Secco wood types

Each woods have their own kind of character, that can produce different and charismatic certain sounds on a guitar

Here’s some of our woods that used on our guitars :

N - mahogany


Mahogany has a straight, fine, and even grain, and is relatively free of voids and pockets. Its reddish-brown color darkens over time, and displays a reddish sheen when polished. It has excellent workability, and is very durable. Historically, the tree’s girth allowed for wide boards from traditional mahogany species.

It also resists wood rot, making it attractive in boat construction. It is a tonewood, often used for musical instruments, particularly the backs, sides and necks of acoustic guitars, electric guitar bodies, and drum shells because of its ability to produce a very deep, warm tone compared to other commonly used woods such as maple or birch.

Fairly dense, medium-to-heavy wood that yields a wide range of guitar-body weights, depending upon stock sources. Used on its own, mahog-any’s characteristic tone is warm and somewhat soft, but well balanced with good grind and bite. There is usually good depth to the sound, with full but not especially tight lows, and appealing if unpronounced highs.


N - Rosewood


The timber trade will sell many timbers under the name rosewood (usually with an adjective) due to some (outward) similarities. A fair number of these timbers come from other species that is often mentioned is as Bolivian rosewood.

Another that may be found in market from Southeast Asia is New Guinea rosewood.

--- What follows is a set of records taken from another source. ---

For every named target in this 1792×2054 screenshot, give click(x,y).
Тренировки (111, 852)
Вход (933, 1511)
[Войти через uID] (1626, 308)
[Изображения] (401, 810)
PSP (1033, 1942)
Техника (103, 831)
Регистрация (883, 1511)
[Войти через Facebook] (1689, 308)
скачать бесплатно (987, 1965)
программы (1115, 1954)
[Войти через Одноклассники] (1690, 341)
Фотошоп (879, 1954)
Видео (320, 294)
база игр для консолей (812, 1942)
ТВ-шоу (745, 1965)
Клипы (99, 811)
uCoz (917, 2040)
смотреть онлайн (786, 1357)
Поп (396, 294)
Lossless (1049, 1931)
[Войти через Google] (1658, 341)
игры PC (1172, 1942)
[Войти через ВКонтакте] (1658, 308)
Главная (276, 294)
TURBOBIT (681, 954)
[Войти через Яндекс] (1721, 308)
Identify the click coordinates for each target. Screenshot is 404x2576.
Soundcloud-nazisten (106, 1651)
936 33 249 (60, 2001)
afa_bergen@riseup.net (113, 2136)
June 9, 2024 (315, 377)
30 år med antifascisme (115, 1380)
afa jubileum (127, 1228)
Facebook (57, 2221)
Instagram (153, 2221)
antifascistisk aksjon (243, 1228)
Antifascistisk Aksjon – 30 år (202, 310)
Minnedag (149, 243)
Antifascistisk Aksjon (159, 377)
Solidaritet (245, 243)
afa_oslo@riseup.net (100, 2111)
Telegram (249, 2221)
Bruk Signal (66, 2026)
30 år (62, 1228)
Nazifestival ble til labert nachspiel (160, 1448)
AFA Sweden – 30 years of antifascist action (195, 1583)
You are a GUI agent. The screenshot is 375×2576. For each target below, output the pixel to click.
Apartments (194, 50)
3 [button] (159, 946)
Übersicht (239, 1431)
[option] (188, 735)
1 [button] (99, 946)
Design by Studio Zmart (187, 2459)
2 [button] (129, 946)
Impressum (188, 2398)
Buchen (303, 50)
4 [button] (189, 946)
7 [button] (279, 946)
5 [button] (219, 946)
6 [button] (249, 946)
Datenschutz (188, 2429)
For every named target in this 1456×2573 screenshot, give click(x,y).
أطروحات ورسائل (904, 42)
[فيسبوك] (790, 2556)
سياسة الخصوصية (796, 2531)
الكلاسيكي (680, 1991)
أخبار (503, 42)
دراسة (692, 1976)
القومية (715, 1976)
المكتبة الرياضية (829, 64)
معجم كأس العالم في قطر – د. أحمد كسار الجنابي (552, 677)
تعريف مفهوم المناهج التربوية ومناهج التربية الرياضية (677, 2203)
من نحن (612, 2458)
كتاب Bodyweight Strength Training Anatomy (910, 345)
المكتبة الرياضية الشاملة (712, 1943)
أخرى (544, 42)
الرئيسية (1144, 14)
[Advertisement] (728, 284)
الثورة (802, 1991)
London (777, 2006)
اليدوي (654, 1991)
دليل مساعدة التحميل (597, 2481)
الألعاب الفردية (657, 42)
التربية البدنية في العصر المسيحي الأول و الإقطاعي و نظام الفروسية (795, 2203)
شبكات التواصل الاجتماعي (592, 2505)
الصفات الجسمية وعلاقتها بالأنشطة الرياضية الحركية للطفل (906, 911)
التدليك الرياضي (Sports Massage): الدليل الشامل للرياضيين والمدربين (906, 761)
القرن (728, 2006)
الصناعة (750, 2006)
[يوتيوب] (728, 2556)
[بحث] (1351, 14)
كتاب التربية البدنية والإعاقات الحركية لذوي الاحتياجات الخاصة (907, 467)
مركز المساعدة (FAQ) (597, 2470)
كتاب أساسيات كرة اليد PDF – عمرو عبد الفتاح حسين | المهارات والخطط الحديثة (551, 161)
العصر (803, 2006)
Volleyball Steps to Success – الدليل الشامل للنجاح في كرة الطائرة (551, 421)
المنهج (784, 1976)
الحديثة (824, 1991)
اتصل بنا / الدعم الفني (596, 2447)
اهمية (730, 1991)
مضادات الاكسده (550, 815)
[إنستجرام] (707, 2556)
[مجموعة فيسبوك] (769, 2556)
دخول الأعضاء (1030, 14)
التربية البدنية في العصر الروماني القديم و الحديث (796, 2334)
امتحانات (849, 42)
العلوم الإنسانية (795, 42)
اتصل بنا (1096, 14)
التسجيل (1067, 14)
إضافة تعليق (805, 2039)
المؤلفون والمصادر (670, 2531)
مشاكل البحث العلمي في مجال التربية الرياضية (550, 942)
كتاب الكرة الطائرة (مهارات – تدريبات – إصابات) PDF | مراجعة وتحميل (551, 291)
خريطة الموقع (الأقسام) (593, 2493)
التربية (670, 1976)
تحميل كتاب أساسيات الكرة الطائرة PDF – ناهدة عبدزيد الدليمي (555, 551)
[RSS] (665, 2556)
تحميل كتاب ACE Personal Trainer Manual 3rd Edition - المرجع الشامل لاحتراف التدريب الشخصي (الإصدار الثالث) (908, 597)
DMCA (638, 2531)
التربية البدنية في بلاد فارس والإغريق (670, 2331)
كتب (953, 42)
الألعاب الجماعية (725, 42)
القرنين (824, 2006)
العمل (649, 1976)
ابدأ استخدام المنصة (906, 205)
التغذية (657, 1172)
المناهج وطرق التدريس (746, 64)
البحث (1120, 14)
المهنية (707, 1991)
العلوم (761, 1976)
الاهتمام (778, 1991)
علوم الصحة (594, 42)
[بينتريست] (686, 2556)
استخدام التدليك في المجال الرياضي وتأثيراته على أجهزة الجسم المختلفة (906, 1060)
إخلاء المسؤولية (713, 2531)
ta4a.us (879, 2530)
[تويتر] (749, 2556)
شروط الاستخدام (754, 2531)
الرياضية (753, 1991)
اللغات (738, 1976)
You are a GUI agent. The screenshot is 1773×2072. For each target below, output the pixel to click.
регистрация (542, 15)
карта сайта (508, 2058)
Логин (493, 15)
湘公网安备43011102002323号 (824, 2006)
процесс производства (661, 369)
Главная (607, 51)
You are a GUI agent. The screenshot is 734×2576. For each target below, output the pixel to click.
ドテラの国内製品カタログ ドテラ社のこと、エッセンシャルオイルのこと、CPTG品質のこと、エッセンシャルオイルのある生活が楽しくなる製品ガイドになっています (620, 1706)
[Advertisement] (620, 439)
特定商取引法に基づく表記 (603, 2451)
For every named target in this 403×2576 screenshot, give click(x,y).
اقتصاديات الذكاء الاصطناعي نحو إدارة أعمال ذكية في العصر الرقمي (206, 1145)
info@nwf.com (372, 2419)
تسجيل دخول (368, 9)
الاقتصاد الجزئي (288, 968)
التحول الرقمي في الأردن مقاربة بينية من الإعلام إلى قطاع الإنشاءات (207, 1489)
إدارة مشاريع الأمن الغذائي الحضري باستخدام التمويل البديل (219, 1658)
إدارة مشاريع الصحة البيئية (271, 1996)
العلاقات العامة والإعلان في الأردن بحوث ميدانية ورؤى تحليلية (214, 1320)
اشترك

It is extremely dense and has mild rot resistance. But it is porous and its exterior is soft and susceptible to wood boring insects. It is used for making cabinets, flooring and carving. It is exported as quality veneers. Due to its after work quality when sealed and dyed, it is often sold as genuine rosewood or as teak. It has no discernible qualities of a genuine rosewood. It has comparable strength with teak, with lower quality

Rosewood is known for its high response rate and broad range of overtones, and is also characterized by strength and complexity in the bottom end and an overall darkness of tone in the rest of the range. Strong mids and highs also contribute a richness of tone to the upper registers.

N - Spruce


The top or soundboard of the vast majority of instruments are made from some species of spruce. These woods possess many admirable qualities: Resonance, high strength to weight ratio, easy workability, and others.

For many years the “premium” spruce was German or European spruce, which is still widely used in classical guitars. German Spruce has a rich warm sound well suited to classical guitars. However, this wood is now in short supply, and alternatives are often used.

Spruce is a standard material for tops, the most commonly used species being Sitka. Its high rigidity, combined with the lightweight characteristics of most softwoods, makes it a natural for high velocity of sound. Sitka spruce also has a powerful direct tone capable of retaining its clarity when played forcefully.


N - Rosewood indian


Another classic rosewood comes from (East) Indian rosewood or Sonokeling (Indonesia). It is native to India and is also grown in plantations elsewhere in Southeast Asia. It grows throughout the Indian peninsula scattered in the dry deciduous forests, but is nowhere common; it attains its best growth in the Bombay region. Indian Rosewood varies in color from golden brown to dark purple-brown with darker streaks giving an attractive figure and a narrowly interlocked grain.

Indian Rosewood yields a warm, “bassy” tone as described above, and is thus often the preferred wood for rhythm guitarists, especially for Bluegrass music.